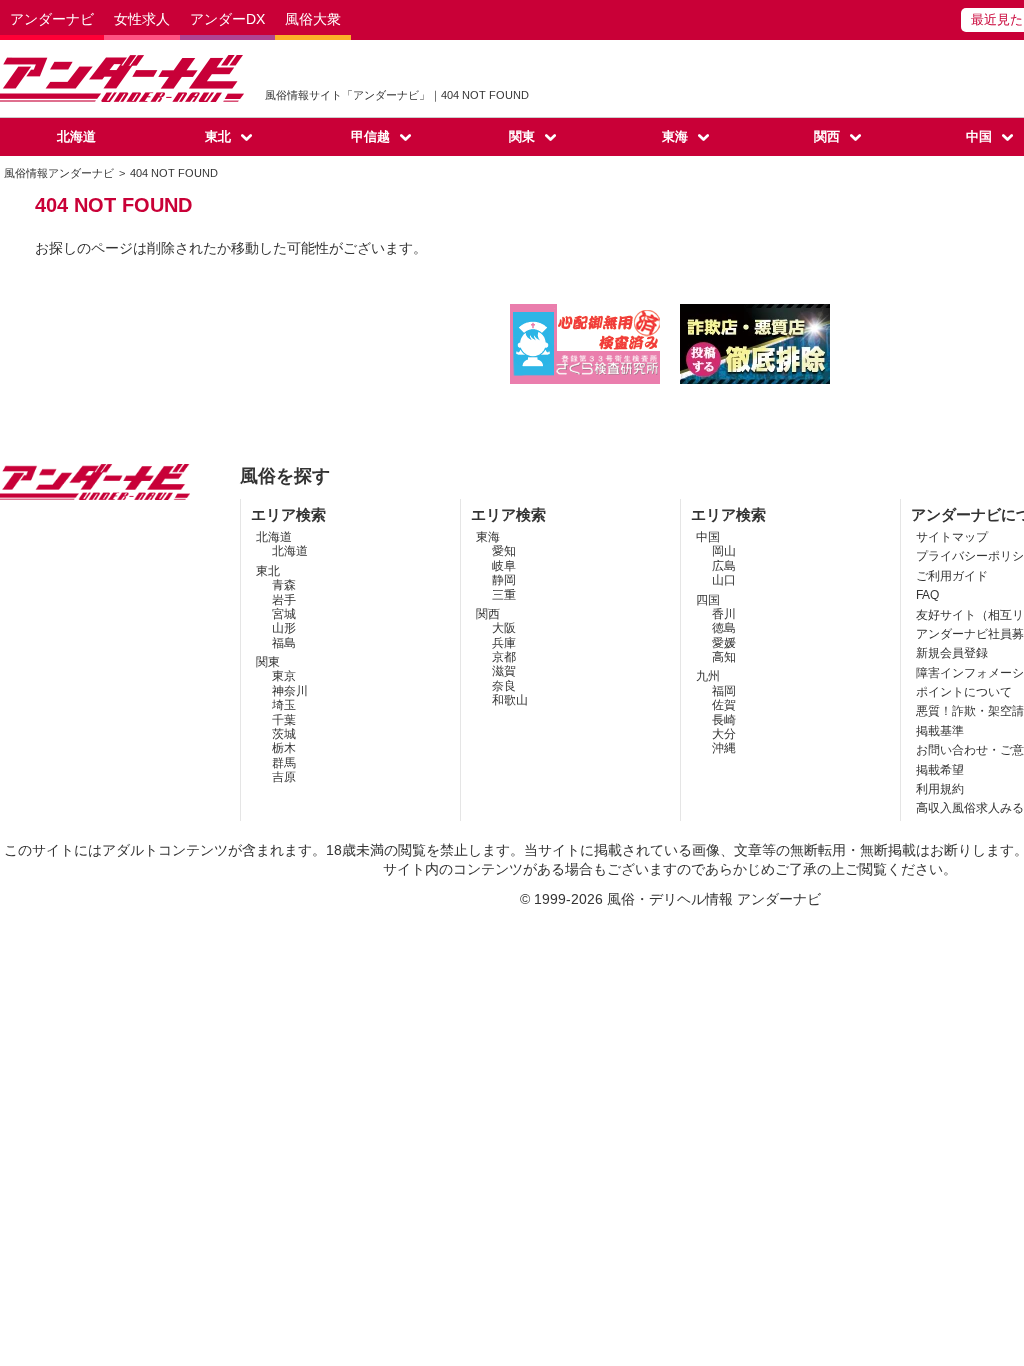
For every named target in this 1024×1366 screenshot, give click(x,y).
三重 (504, 595)
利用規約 (940, 789)
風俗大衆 (313, 19)
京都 (504, 657)
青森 (284, 585)
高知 (724, 657)
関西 (827, 136)
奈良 (504, 686)
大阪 (504, 628)
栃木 (284, 748)
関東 (522, 136)
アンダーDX (227, 19)
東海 (675, 136)
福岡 (724, 691)
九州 (708, 676)
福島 (284, 643)
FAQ (927, 595)
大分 (724, 734)
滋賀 (504, 671)
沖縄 (724, 748)
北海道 (76, 136)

- - - - - - -

*WHAT TO WORK ON*. Take the listing above and print it exactly, apart from the pictures.

*ANSWER BELOW*.
For every named target in this 1024×1366 screenshot, give click(x,y).
三重 (504, 595)
利用規約 (940, 789)
風俗大衆 (313, 19)
京都 (504, 657)
青森 (284, 585)
高知 (724, 657)
関西 (827, 136)
奈良 (504, 686)
大阪 (504, 628)
栃木 (284, 748)
関東 (522, 136)
アンダーDX (227, 19)
東海 (675, 136)
福岡 (724, 691)
九州 (708, 676)
福島 (284, 643)
FAQ (927, 595)
大分 (724, 734)
滋賀 (504, 671)
沖縄 (724, 748)
北海道 (76, 136)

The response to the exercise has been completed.